- **Short exercise**:
Reproduce the post about dating below word for word, from its first line to its last.

- **Excerpt to read**:
|---|
Dating is, well, whatever it means to you. You can say you're 'dating' your longtime significant other. I know people that have been in their relationship for years, but they still have a date night every once and a while. (Because let's be honest, the going out and having just plain fun _dates_ start to become few and far between as time goes on)

I just realized I never answered the question. I've done a little bit of everything. I would have a date every couple weeks or so. Just a chance to meet someone new. Thing is I'm at the stage in my life where I'm really looking for someone I can have a future with, and someone I can see myself with for the rest of my life. (Not high expectations or anything, right?) I've done online dating, which hasn't been that bad. I mean, my current partner and I met off the internet. 

Well, most of my dates are off the internet. It's just an easier way to do things. I'm not in school, I work full time, and I don't go to bars or clubs. The chance of meeting people is pretty scarce for me.

How I met my current girlfriend: I was bored one day, and feeling like I'd never find someone. I was in a chat room, talking to a few longtime friends there, and I decided, with their help, to write an ad for myself on craigslist of all places. I wrote a longpost for it, and with their help, posted it.
|---|
- **Provided records**:
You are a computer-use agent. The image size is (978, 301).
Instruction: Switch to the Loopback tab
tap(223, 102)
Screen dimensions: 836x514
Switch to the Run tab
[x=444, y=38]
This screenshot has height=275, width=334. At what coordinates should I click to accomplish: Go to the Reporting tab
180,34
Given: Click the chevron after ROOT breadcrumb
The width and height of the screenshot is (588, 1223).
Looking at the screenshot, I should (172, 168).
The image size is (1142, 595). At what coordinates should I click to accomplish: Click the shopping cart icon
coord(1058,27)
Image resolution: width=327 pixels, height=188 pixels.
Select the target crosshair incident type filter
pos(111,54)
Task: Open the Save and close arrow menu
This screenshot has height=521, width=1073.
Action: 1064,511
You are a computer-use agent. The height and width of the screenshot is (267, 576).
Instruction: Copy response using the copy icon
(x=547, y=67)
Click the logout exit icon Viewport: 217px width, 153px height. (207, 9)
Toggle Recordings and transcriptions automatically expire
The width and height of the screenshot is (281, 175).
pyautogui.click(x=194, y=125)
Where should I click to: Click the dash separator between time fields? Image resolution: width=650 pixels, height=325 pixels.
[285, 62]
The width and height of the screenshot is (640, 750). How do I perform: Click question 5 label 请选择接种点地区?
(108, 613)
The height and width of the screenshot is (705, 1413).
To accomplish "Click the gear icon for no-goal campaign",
|---|
- **Correct result**:
Dating is, well, whatever it means to you. You can say you're 'dating' your longtime significant other. I know people that have been in their relationship for years, but they still have a date night every once and a while. (Because let's be honest, the going out and having just plain fun _dates_ start to become few and far between as time goes on)

I just realized I never answered the question. I've done a little bit of everything. I would have a date every couple weeks or so. Just a chance to meet someone new. Thing is I'm at the stage in my life where I'm really looking for someone I can have a future with, and someone I can see myself with for the rest of my life. (Not high expectations or anything, right?) I've done online dating, which hasn't been that bad. I mean, my current partner and I met off the internet. 

Well, most of my dates are off the internet. It's just an easier way to do things. I'm not in school, I work full time, and I don't go to bars or clubs. The chance of meeting people is pretty scarce for me.

How I met my current girlfriend: I was bored one day, and feeling like I'd never find someone. I was in a chat room, talking to a few longtime friends there, and I decided, with their help, to write an ad for myself on craigslist of all places. I wrote a longpost for it, and with their help, posted it.